— begin Data supplied —

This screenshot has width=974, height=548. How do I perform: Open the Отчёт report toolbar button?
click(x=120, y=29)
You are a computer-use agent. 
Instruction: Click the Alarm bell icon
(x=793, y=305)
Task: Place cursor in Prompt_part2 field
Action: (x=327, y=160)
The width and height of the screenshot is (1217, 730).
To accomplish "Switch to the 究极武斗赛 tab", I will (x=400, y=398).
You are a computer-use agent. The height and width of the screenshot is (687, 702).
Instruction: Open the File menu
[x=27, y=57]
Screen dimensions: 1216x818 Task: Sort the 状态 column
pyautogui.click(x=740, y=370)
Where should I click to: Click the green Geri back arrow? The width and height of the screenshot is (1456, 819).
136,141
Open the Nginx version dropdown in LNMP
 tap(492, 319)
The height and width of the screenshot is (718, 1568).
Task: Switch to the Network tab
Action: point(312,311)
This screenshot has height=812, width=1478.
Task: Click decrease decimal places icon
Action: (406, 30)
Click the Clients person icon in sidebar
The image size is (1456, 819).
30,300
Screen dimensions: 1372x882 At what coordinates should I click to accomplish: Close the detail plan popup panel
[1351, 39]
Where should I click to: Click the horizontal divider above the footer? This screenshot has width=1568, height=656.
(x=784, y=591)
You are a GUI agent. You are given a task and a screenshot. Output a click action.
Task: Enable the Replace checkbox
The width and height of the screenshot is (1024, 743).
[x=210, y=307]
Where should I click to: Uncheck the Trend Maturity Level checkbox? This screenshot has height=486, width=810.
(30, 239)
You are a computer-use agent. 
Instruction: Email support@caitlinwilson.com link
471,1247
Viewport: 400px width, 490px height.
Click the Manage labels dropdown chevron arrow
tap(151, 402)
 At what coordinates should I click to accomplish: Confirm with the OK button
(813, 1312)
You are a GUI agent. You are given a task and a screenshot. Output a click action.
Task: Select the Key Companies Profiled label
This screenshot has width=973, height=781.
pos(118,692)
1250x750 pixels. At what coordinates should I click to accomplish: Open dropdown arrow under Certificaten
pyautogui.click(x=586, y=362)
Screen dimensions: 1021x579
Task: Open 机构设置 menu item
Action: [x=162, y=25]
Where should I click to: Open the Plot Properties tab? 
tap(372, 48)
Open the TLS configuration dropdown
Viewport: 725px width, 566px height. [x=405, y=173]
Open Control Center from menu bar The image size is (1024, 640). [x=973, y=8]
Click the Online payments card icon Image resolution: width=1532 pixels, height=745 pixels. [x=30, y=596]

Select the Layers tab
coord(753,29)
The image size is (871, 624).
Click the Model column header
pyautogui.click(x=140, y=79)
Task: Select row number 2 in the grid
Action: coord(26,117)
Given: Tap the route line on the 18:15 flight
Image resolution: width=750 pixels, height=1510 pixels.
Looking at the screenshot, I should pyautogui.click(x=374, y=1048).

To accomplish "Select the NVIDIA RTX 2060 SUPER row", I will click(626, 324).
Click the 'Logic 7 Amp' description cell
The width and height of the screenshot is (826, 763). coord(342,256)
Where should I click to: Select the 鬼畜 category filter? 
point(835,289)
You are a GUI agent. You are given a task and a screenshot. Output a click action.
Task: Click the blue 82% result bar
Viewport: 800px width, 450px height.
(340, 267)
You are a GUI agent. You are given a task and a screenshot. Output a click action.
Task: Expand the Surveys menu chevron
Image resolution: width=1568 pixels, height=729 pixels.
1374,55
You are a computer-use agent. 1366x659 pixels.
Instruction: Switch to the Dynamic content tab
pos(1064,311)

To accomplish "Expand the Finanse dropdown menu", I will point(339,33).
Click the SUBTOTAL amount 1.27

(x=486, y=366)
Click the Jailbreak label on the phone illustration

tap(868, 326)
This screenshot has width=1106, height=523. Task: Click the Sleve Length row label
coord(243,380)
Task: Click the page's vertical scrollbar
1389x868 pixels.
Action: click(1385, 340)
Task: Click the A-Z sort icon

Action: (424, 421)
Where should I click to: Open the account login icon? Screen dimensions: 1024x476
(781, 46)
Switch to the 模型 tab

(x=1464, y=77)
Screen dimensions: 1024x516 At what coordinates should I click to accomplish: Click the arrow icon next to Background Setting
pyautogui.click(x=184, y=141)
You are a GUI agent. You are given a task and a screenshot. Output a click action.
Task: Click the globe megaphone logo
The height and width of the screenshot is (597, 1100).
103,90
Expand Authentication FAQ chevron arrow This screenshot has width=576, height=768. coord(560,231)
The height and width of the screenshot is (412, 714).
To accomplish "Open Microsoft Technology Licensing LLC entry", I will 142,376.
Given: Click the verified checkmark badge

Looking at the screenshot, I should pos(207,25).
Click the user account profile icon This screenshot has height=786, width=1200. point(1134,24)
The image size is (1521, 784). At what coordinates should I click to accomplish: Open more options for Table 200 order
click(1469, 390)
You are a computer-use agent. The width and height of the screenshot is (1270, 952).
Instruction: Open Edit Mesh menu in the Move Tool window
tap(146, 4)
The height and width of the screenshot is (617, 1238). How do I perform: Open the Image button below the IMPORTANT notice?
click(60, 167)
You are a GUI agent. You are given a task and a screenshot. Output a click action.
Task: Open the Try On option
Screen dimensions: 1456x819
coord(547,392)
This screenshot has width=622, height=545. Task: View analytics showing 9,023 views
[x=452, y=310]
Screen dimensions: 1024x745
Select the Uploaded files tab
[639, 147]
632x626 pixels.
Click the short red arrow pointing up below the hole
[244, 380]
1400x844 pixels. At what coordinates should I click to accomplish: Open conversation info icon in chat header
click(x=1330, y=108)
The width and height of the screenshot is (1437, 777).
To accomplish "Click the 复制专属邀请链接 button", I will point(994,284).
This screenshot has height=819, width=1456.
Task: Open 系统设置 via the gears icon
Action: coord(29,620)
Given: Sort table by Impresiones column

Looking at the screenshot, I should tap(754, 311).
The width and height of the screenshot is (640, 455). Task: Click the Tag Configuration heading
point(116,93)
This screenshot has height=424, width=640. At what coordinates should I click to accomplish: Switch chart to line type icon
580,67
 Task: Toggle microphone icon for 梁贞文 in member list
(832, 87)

— end Data supplied —

Swap "Alarm bell" for "Notification bell" throughout the lines above and give them again, with nothing else changed.

This screenshot has width=974, height=548. How do I perform: Open the Отчёт report toolbar button?
click(x=120, y=29)
You are a computer-use agent. 
Instruction: Click the Notification bell icon
(x=793, y=305)
Task: Place cursor in Prompt_part2 field
Action: (x=327, y=160)
The width and height of the screenshot is (1217, 730).
To accomplish "Switch to the 究极武斗赛 tab", I will (x=400, y=398).
You are a computer-use agent. The height and width of the screenshot is (687, 702).
Instruction: Open the File menu
[x=27, y=57]
Screen dimensions: 1216x818 Task: Sort the 状态 column
pyautogui.click(x=740, y=370)
Where should I click to: Click the green Geri back arrow? The width and height of the screenshot is (1456, 819).
136,141
Open the Nginx version dropdown in LNMP
 tap(492, 319)
The height and width of the screenshot is (718, 1568).
Task: Switch to the Network tab
Action: point(312,311)
This screenshot has height=812, width=1478.
Task: Click decrease decimal places icon
Action: (406, 30)
Click the Clients person icon in sidebar
The image size is (1456, 819).
30,300
Screen dimensions: 1372x882 At what coordinates should I click to accomplish: Close the detail plan popup panel
[1351, 39]
Where should I click to: Click the horizontal divider above the footer? This screenshot has width=1568, height=656.
(x=784, y=591)
You are a GUI agent. You are given a task and a screenshot. Output a click action.
Task: Enable the Replace checkbox
The width and height of the screenshot is (1024, 743).
[x=210, y=307]
Where should I click to: Uncheck the Trend Maturity Level checkbox? This screenshot has height=486, width=810.
(30, 239)
You are a computer-use agent. 
Instruction: Email support@caitlinwilson.com link
471,1247
Viewport: 400px width, 490px height.
Click the Manage labels dropdown chevron arrow
tap(151, 402)
 At what coordinates should I click to accomplish: Confirm with the OK button
(813, 1312)
You are a GUI agent. You are given a task and a screenshot. Output a click action.
Task: Select the Key Companies Profiled label
This screenshot has width=973, height=781.
pos(118,692)
1250x750 pixels. At what coordinates should I click to accomplish: Open dropdown arrow under Certificaten
pyautogui.click(x=586, y=362)
Screen dimensions: 1021x579
Task: Open 机构设置 menu item
Action: [x=162, y=25]
Where should I click to: Open the Plot Properties tab? 
tap(372, 48)
Open the TLS configuration dropdown
Viewport: 725px width, 566px height. [x=405, y=173]
Open Control Center from menu bar The image size is (1024, 640). [x=973, y=8]
Click the Online payments card icon Image resolution: width=1532 pixels, height=745 pixels. [x=30, y=596]

Select the Layers tab
coord(753,29)
The image size is (871, 624).
Click the Model column header
pyautogui.click(x=140, y=79)
Task: Select row number 2 in the grid
Action: coord(26,117)
Given: Tap the route line on the 18:15 flight
Image resolution: width=750 pixels, height=1510 pixels.
Looking at the screenshot, I should pyautogui.click(x=374, y=1048).

To accomplish "Select the NVIDIA RTX 2060 SUPER row", I will click(626, 324).
Click the 'Logic 7 Amp' description cell
The width and height of the screenshot is (826, 763). coord(342,256)
Where should I click to: Select the 鬼畜 category filter? 
point(835,289)
You are a GUI agent. You are given a task and a screenshot. Output a click action.
Task: Click the blue 82% result bar
Viewport: 800px width, 450px height.
(340, 267)
You are a GUI agent. You are given a task and a screenshot. Output a click action.
Task: Expand the Surveys menu chevron
Image resolution: width=1568 pixels, height=729 pixels.
1374,55
You are a computer-use agent. 1366x659 pixels.
Instruction: Switch to the Dynamic content tab
pos(1064,311)

To accomplish "Expand the Finanse dropdown menu", I will point(339,33).
Click the SUBTOTAL amount 1.27

(x=486, y=366)
Click the Jailbreak label on the phone illustration

tap(868, 326)
This screenshot has width=1106, height=523. Task: Click the Sleve Length row label
coord(243,380)
Task: Click the page's vertical scrollbar
1389x868 pixels.
Action: click(1385, 340)
Task: Click the A-Z sort icon

Action: (424, 421)
Where should I click to: Open the account login icon? Screen dimensions: 1024x476
(781, 46)
Switch to the 模型 tab

(x=1464, y=77)
Screen dimensions: 1024x516 At what coordinates should I click to accomplish: Click the arrow icon next to Background Setting
pyautogui.click(x=184, y=141)
You are a GUI agent. You are given a task and a screenshot. Output a click action.
Task: Click the globe megaphone logo
The height and width of the screenshot is (597, 1100).
103,90
Expand Authentication FAQ chevron arrow This screenshot has width=576, height=768. coord(560,231)
The height and width of the screenshot is (412, 714).
To accomplish "Open Microsoft Technology Licensing LLC entry", I will 142,376.
Given: Click the verified checkmark badge

Looking at the screenshot, I should pos(207,25).
Click the user account profile icon This screenshot has height=786, width=1200. point(1134,24)
The image size is (1521, 784). At what coordinates should I click to accomplish: Open more options for Table 200 order
click(1469, 390)
You are a computer-use agent. The width and height of the screenshot is (1270, 952).
Instruction: Open Edit Mesh menu in the Move Tool window
tap(146, 4)
The height and width of the screenshot is (617, 1238). How do I perform: Open the Image button below the IMPORTANT notice?
click(60, 167)
You are a GUI agent. You are given a task and a screenshot. Output a click action.
Task: Open the Try On option
Screen dimensions: 1456x819
coord(547,392)
This screenshot has width=622, height=545. Task: View analytics showing 9,023 views
[x=452, y=310]
Screen dimensions: 1024x745
Select the Uploaded files tab
[639, 147]
632x626 pixels.
Click the short red arrow pointing up below the hole
[244, 380]
1400x844 pixels. At what coordinates should I click to accomplish: Open conversation info icon in chat header
click(x=1330, y=108)
The width and height of the screenshot is (1437, 777).
To accomplish "Click the 复制专属邀请链接 button", I will point(994,284).
This screenshot has height=819, width=1456.
Task: Open 系统设置 via the gears icon
Action: coord(29,620)
Given: Sort table by Impresiones column

Looking at the screenshot, I should tap(754, 311).
The width and height of the screenshot is (640, 455). Task: Click the Tag Configuration heading
point(116,93)
This screenshot has height=424, width=640. At what coordinates should I click to accomplish: Switch chart to line type icon
580,67
 Task: Toggle microphone icon for 梁贞文 in member list
(832, 87)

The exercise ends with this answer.